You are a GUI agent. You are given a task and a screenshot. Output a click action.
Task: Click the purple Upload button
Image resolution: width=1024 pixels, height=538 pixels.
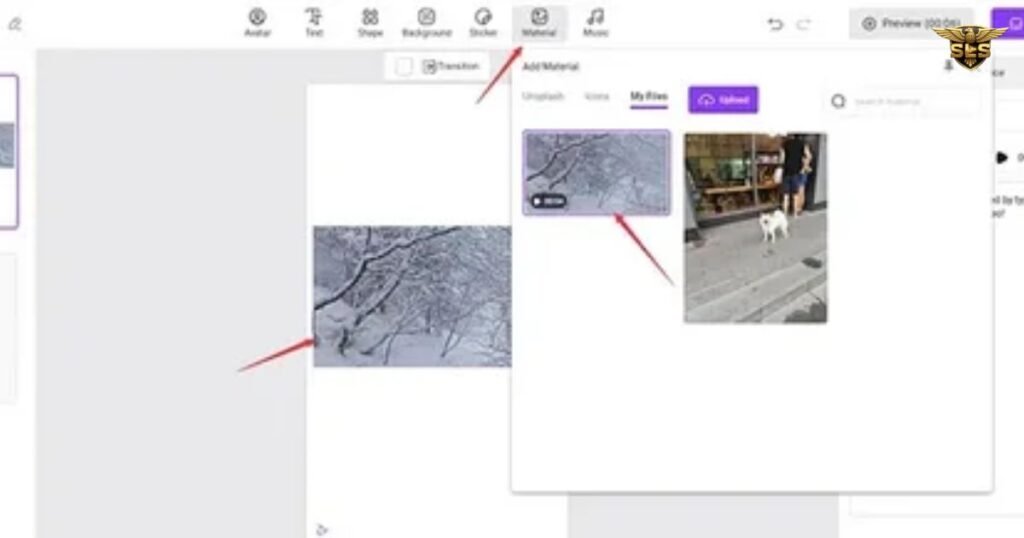723,100
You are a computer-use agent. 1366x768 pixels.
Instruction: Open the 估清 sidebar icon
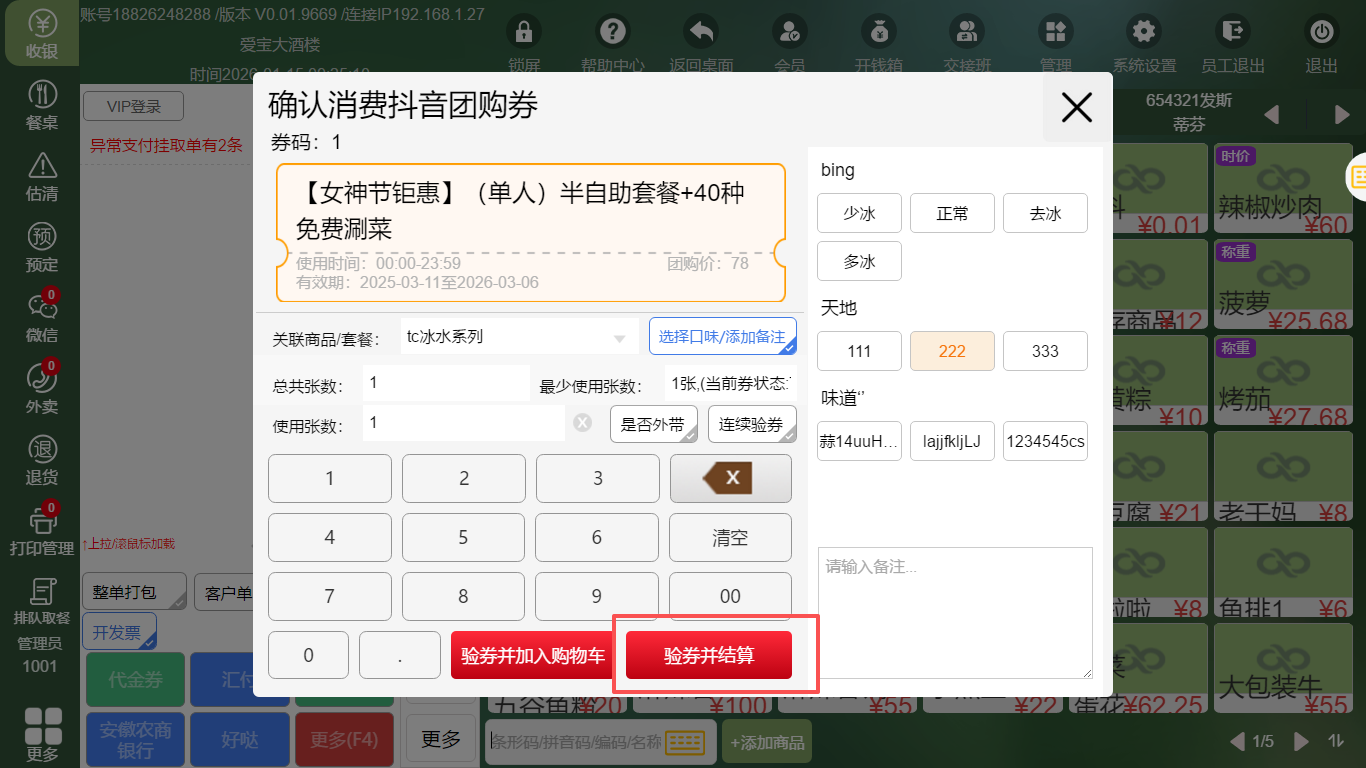42,175
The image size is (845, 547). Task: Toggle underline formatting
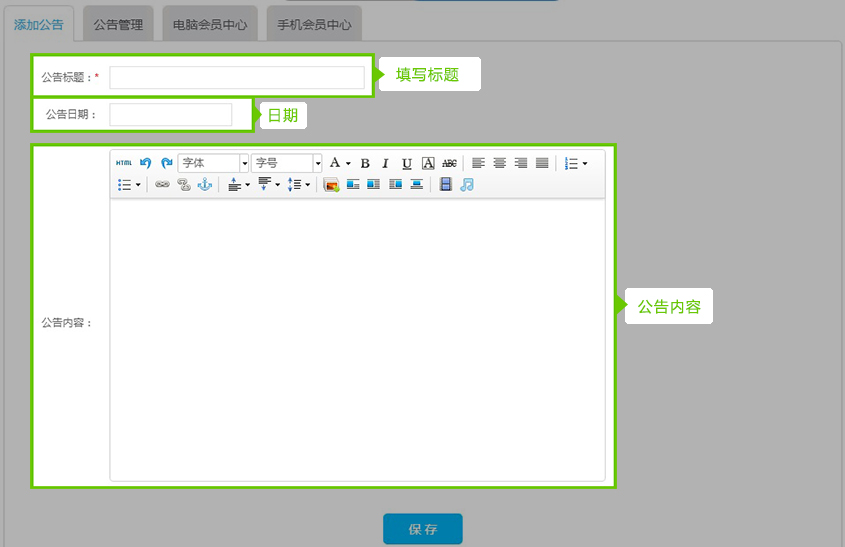pyautogui.click(x=406, y=163)
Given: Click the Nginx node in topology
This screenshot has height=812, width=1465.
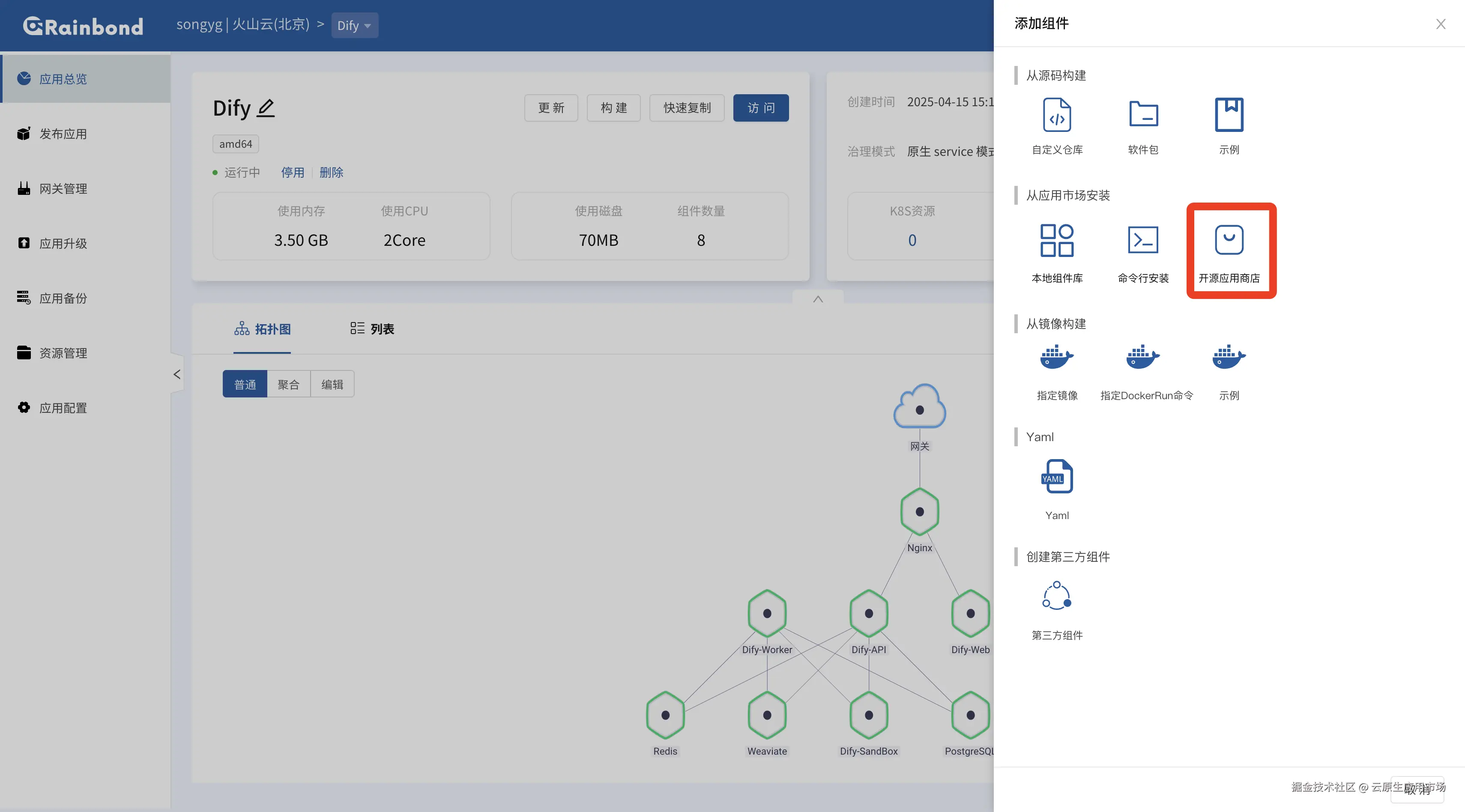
--------------------
Task description: Write out every line of the listing above again, requests included, and adjust each coordinate in the answers by adding -148 to it. Leave out the pictures.

Complete response:
You are a GUI agent. You are given a task and a screenshot. Output a click action.
Task: Click the purple Upload button
Image resolution: width=1024 pixels, height=538 pixels.
575,-48
You are a computer-use agent. 1366x768 pixels.
Instruction: Open the 估清 sidebar icon
-106,27
The image size is (845, 547). Task: Toggle underline formatting
pyautogui.click(x=258, y=15)
Given: Click the Nginx node in topology
This screenshot has height=812, width=1465.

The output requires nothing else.